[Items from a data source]
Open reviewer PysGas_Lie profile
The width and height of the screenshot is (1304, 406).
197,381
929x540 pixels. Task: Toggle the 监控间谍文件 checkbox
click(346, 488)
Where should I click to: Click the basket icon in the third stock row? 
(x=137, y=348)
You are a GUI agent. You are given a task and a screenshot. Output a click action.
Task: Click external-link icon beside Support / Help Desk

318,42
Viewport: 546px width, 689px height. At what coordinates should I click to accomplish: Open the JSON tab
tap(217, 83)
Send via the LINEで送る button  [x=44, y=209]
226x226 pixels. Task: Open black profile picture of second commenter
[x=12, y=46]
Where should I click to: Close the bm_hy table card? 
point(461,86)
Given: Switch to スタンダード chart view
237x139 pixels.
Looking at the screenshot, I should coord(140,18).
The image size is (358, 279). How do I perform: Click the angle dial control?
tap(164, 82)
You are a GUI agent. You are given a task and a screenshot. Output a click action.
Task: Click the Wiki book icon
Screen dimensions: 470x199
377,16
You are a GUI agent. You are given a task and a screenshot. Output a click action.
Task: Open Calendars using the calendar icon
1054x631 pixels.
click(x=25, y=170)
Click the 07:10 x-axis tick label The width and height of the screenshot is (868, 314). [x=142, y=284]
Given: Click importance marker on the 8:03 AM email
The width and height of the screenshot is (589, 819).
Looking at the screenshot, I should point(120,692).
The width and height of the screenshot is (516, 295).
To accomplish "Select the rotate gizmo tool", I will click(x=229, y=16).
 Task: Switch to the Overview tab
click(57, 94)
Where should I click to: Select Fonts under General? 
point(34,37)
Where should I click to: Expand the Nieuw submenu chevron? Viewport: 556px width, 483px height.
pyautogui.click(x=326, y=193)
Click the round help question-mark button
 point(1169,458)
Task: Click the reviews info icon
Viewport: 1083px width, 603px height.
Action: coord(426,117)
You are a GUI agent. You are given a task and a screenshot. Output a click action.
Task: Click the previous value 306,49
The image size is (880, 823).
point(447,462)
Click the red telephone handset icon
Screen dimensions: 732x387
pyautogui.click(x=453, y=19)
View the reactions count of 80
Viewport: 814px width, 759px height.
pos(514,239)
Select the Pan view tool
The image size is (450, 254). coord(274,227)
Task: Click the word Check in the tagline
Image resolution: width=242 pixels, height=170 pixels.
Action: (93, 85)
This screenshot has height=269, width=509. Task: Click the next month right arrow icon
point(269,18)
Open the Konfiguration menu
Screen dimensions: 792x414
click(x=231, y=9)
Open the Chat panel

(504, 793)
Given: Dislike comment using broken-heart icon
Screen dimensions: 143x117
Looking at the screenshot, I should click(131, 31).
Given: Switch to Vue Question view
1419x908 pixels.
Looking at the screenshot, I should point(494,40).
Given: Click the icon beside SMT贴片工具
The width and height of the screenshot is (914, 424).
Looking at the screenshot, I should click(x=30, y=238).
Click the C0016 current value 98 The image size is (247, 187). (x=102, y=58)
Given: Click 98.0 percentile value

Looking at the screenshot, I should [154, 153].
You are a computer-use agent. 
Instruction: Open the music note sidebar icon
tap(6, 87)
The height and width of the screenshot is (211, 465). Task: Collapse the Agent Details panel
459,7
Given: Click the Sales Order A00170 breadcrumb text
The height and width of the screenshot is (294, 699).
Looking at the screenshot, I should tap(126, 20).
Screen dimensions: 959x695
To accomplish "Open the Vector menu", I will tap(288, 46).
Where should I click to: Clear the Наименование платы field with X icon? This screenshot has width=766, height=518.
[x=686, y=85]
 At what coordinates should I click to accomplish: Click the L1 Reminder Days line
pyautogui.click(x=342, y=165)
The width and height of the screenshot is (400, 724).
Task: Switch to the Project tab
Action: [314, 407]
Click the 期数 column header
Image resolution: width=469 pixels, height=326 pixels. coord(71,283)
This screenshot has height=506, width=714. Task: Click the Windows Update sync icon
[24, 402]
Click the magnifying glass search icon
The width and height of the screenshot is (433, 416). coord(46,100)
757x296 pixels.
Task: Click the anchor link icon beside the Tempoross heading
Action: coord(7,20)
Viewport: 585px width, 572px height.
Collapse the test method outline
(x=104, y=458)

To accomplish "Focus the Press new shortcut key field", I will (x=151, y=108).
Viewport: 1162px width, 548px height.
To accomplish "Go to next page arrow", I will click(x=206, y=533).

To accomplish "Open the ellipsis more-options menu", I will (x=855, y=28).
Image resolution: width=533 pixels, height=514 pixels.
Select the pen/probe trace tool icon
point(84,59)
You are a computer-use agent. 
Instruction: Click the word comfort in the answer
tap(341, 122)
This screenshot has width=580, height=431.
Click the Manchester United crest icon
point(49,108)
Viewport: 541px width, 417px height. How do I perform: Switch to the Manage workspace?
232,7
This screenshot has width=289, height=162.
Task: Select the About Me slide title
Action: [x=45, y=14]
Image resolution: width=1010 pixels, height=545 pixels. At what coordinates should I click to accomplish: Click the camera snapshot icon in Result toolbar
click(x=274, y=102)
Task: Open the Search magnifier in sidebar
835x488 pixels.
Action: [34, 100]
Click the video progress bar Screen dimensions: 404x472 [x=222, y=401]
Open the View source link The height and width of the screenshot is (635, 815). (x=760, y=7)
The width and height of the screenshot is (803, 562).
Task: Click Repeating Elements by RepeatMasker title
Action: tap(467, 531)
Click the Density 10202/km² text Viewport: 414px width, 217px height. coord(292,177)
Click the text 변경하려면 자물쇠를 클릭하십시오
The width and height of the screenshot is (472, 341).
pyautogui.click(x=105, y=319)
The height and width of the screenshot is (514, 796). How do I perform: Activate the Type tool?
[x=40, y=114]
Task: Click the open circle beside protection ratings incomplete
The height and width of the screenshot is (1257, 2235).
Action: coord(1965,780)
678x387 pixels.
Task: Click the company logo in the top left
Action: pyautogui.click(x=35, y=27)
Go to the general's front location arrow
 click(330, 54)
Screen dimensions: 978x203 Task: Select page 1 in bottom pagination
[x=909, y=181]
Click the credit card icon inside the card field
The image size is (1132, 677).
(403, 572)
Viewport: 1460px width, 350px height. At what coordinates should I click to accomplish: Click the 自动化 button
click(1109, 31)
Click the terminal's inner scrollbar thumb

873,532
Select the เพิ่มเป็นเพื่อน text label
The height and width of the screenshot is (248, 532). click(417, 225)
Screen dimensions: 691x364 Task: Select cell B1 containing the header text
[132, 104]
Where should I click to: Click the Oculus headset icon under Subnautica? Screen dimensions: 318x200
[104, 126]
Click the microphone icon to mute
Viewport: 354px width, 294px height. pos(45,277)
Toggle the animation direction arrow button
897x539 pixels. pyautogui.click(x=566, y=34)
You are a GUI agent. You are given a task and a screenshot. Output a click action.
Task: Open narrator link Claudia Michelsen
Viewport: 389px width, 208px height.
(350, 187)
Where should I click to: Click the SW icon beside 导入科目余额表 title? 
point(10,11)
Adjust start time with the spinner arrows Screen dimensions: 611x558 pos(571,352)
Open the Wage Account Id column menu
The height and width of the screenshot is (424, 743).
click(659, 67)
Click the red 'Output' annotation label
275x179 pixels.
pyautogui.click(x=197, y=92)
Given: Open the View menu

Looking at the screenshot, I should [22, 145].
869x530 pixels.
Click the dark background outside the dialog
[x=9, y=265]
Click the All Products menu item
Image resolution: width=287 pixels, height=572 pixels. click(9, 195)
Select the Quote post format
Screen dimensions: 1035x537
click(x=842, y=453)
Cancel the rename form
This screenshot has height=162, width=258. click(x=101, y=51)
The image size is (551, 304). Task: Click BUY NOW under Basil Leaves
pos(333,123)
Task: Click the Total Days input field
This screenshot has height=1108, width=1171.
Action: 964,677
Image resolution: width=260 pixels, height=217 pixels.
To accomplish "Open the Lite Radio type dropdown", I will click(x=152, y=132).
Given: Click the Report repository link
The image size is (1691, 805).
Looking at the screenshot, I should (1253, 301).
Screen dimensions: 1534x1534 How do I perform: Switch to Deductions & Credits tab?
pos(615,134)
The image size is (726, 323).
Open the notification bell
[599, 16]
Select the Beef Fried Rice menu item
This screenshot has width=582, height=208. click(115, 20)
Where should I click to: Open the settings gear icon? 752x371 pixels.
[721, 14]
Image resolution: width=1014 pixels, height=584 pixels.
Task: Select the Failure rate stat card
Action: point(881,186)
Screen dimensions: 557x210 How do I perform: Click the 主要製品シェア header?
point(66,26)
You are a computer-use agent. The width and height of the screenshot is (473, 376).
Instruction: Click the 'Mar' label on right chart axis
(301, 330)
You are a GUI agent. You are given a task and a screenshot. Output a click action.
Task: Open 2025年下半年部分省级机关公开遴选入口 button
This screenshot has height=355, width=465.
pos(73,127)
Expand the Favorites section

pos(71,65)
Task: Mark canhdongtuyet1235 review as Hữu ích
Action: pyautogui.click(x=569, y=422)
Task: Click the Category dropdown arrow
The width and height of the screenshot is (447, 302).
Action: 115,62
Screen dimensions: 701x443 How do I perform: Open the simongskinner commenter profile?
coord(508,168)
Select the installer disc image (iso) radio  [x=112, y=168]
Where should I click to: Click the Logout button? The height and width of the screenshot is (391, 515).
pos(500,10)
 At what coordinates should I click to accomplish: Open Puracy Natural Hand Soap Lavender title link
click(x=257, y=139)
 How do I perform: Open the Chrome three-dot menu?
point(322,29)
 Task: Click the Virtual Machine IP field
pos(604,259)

EXERCISE DESCRIPTION: Print exactly the line containing "At what coordinates should I click to accomplish: Open Puracy" and every line after it through the end of the records above, and nothing else.

EXERCISE ANSWER:
 At what coordinates should I click to accomplish: Open Puracy Natural Hand Soap Lavender title link
click(x=257, y=139)
 How do I perform: Open the Chrome three-dot menu?
point(322,29)
 Task: Click the Virtual Machine IP field
pos(604,259)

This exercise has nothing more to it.